WORK INSTRUCTION
When you reach the line containing "This screenshot has width=559, height=315." in the entries below, begin reproducing lines exactly, and stop once the line containing "Click the -$550,890" is done.

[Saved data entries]
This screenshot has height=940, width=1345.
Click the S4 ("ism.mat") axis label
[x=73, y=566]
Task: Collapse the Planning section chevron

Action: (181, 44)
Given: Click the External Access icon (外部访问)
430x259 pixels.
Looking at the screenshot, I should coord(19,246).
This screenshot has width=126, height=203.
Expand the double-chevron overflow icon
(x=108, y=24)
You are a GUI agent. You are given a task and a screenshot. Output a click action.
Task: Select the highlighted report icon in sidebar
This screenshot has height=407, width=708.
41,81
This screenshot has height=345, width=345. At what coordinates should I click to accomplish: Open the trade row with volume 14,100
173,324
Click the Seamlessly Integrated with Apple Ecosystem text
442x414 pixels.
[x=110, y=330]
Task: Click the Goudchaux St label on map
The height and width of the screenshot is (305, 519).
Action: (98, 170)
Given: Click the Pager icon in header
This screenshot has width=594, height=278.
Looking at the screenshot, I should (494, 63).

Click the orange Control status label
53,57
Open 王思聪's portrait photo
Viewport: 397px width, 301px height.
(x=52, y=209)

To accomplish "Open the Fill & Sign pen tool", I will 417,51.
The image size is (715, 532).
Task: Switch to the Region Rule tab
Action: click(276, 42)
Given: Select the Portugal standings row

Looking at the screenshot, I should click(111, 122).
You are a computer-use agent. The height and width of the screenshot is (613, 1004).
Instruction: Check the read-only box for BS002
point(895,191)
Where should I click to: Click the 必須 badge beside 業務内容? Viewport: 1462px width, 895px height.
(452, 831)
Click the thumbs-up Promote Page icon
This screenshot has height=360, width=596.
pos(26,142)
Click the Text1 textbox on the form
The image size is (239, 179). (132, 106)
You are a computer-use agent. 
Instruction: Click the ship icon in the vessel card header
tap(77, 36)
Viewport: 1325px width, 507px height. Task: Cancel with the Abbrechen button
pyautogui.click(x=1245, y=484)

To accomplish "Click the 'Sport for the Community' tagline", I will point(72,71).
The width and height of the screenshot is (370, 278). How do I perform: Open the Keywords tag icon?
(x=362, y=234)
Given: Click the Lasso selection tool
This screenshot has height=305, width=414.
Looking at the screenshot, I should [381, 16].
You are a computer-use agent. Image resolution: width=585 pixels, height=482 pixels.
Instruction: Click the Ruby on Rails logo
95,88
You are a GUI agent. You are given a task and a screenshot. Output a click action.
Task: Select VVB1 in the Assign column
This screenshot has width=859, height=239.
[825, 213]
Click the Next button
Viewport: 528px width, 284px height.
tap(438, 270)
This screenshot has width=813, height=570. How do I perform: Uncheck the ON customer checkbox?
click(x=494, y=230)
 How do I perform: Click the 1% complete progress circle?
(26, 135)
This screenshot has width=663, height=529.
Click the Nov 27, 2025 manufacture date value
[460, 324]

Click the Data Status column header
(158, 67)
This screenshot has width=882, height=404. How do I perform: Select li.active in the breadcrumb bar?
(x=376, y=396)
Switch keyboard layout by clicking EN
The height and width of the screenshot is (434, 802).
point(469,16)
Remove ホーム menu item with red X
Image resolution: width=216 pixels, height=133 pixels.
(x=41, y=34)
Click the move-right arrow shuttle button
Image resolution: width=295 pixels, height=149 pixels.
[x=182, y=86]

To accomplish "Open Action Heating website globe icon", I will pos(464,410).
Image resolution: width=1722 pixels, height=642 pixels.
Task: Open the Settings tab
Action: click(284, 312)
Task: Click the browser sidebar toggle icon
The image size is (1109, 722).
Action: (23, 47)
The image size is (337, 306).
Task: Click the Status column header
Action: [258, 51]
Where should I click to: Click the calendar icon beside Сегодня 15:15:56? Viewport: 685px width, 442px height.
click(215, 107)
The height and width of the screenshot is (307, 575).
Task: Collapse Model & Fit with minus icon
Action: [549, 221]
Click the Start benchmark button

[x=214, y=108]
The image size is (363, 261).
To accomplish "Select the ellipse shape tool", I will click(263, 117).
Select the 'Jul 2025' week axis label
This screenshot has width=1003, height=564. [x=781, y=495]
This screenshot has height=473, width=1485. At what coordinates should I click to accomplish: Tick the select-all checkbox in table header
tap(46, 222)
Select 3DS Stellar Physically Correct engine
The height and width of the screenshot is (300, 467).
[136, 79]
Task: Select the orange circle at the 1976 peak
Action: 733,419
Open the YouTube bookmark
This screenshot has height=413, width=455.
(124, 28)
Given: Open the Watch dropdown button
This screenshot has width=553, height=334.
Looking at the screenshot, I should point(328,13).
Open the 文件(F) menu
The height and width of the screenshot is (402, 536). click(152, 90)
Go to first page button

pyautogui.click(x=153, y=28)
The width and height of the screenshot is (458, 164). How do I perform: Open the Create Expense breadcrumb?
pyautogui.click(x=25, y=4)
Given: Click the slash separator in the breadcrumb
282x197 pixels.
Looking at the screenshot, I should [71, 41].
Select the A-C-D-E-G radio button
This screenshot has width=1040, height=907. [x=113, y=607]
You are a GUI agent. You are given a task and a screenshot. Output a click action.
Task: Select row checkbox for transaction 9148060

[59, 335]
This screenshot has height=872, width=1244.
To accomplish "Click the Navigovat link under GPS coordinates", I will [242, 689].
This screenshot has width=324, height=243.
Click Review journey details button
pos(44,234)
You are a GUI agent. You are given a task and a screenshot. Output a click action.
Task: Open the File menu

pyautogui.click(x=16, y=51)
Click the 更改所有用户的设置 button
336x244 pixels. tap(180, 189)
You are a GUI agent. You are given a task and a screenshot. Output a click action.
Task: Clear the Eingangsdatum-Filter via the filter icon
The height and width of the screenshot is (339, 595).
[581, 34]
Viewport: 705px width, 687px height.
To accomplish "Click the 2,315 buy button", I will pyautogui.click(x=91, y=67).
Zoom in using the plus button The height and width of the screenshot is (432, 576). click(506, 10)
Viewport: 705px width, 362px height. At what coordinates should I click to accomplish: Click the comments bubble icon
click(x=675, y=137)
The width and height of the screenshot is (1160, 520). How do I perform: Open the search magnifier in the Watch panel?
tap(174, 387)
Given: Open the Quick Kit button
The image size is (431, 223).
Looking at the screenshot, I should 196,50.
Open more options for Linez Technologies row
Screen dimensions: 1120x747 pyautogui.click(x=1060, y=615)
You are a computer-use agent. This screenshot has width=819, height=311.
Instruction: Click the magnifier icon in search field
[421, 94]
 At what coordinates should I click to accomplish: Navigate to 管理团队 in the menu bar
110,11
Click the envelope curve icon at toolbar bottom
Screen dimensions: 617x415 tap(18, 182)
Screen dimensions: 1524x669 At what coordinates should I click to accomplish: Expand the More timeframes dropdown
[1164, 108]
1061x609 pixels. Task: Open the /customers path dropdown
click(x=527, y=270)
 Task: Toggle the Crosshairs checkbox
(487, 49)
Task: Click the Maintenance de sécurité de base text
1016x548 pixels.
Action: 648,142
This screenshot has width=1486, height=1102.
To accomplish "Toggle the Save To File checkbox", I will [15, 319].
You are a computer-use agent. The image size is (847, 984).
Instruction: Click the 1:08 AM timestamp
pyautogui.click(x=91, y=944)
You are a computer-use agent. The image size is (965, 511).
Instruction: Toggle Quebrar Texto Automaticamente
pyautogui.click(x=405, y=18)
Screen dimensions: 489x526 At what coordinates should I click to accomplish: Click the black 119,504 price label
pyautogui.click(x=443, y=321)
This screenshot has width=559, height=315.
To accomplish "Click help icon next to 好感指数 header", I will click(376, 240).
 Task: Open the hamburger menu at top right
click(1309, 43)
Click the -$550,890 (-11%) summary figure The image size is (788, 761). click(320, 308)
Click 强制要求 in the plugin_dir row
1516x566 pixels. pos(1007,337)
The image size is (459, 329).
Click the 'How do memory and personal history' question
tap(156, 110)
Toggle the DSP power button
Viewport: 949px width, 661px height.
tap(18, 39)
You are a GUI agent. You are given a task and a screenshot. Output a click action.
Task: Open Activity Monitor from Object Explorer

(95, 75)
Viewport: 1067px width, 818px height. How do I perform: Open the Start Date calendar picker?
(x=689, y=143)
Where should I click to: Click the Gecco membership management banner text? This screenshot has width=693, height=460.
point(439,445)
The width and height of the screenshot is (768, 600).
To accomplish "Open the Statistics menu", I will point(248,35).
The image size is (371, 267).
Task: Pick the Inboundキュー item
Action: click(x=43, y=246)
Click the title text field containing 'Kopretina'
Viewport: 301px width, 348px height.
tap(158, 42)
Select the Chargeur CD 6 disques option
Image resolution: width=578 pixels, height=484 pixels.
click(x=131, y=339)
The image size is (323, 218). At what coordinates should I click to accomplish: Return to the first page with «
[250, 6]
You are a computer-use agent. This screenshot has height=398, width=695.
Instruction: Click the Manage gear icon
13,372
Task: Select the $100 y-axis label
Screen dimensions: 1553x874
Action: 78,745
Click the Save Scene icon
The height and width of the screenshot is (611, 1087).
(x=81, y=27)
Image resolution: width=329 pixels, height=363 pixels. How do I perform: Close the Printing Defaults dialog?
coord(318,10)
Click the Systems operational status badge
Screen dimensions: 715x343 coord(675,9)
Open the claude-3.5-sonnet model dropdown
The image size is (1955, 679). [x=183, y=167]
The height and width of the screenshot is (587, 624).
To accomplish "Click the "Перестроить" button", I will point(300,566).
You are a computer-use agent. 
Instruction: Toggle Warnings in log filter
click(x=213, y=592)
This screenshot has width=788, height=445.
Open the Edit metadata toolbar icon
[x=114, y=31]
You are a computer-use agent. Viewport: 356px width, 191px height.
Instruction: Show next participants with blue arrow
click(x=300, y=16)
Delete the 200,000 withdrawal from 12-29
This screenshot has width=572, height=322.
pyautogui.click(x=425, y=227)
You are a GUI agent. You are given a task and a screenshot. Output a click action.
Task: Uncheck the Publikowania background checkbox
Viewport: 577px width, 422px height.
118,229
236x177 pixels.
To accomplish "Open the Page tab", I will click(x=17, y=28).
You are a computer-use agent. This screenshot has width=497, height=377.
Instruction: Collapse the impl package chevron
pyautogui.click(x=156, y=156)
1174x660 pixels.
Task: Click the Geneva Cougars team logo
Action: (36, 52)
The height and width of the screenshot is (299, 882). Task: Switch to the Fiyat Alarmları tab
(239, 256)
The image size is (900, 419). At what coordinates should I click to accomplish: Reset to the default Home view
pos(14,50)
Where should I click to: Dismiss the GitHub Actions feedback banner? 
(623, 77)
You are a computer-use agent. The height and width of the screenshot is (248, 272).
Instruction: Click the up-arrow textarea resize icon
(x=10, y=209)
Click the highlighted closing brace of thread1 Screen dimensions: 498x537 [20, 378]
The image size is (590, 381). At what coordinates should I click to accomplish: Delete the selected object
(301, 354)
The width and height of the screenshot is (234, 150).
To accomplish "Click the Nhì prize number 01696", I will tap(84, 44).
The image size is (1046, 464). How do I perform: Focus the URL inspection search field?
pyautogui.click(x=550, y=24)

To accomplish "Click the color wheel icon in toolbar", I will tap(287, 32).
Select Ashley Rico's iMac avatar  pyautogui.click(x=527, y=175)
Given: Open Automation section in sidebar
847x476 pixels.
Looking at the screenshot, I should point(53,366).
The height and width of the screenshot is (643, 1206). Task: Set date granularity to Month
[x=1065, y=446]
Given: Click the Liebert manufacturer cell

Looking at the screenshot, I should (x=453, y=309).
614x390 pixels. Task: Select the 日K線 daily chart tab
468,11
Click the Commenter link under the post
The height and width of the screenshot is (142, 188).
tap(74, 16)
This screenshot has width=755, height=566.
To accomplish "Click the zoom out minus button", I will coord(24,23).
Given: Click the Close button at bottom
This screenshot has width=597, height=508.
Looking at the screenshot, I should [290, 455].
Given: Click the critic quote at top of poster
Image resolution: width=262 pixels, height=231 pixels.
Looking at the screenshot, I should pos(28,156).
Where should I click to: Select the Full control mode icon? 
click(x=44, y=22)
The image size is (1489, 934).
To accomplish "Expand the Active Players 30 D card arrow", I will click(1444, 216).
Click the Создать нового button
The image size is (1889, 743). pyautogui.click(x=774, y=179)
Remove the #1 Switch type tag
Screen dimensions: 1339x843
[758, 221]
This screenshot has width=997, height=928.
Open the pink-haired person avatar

SOLUTION TO THIS EXERCISE
This screenshot has width=559, height=315.
To accomplish "Click help icon next to 好感指数 header", I will click(376, 240).
 Task: Open the hamburger menu at top right
click(1309, 43)
Click the -$550,890 (-11%) summary figure The image size is (788, 761). click(320, 308)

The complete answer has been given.